Data-driven prediction of daily Cryptosporidium river concentrations for water resource management: Use of catchment-averaged vs spatially distributed features in a Bagging-XGBoost model.
Journal:
The Science of the total environment
Published Date:
Jun 20, 2025
Abstract
Cryptosporidium is a waterborne pathogen which poses a major challenge to water utilities because of its resistance to chlorination and its infectivity at very low concentrations. The ability to make predictions of Cryptosporidium concentrations in rivers would aid significantly in abstraction-based risk management of water resources, but current models are inappropriate for making predictions at the temporal resolutions required to inform abstraction decision-making. This study utilises Cryptosporidium data collected over 7 years at a major river abstraction site in South East England, alongside publicly-available remote sensing data, to train a Bagging-XGBoost model for Cryptosporidium predictive applications at daily timescales. Different combinations of catchment-averaged and spatially distributed datasets were trialled as model inputs. The highest-performing models predicted 69-75 % of >1 oocysts L exceedances, and they also predicted the timing of 78-89 % of higher (>2 oocysts L) exceedances. Interpretation of predictions using SHapley Additive exPlanations analysis indicated that sources near (<30 km) to the intake were the most important and identified catchment-averaged rainfall at 1 and 2-day lag time and antecedent Cryptosporidium measurements as significant inputs.

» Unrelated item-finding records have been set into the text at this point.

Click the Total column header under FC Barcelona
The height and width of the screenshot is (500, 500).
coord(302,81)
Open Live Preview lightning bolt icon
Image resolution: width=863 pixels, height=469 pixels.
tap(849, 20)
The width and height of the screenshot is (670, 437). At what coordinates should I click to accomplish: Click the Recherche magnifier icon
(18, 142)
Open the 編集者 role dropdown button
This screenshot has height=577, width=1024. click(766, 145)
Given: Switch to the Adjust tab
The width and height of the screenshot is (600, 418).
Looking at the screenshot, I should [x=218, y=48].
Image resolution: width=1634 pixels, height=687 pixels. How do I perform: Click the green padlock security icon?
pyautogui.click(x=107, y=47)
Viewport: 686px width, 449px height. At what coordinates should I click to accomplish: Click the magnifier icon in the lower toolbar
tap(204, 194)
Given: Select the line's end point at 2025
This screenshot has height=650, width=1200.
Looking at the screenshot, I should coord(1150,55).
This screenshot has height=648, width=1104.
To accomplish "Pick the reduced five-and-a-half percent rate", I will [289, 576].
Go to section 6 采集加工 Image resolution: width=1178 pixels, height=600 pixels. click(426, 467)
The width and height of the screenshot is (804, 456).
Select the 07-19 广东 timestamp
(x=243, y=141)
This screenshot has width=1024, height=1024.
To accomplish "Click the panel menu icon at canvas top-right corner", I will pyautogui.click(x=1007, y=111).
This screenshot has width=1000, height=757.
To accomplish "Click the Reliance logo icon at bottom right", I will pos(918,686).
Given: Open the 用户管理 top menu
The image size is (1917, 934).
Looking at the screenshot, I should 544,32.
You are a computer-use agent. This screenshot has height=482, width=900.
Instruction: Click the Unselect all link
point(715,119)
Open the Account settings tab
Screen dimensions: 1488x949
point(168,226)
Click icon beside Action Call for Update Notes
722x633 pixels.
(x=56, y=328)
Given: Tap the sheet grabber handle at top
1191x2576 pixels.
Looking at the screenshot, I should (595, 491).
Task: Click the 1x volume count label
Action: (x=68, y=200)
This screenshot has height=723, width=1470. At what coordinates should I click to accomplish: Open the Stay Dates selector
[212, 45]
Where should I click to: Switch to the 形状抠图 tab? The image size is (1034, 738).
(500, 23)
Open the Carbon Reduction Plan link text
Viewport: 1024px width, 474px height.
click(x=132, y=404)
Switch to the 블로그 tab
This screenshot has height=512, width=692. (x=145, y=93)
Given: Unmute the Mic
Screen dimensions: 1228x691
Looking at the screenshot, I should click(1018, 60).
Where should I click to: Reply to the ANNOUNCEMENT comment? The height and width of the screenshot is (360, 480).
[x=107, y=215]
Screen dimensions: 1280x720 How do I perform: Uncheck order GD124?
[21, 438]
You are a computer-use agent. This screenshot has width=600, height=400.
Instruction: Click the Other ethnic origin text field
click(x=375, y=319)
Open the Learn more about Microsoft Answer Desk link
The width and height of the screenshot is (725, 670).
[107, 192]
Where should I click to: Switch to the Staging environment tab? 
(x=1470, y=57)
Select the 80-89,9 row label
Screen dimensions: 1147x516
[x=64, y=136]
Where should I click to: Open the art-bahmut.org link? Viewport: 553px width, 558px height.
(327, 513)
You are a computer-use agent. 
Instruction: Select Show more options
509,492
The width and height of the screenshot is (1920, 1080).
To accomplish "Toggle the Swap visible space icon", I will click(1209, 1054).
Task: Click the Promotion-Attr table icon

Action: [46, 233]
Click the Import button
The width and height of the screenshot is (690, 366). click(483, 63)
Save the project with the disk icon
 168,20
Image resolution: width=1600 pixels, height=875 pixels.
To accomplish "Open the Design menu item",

The study demonstrates the potential of such models when an unparsimonious approach to feature selection is taken, because of their ability to discern non-linear trends and their resistance to multicollinearity and redundancy in the input data. Such models could improve the ability of water utilities to predict Cryptosporidium peaks and aid abstraction decision-making, thereby reducing the loadings of this pathogen to reservoirs and water treatment works.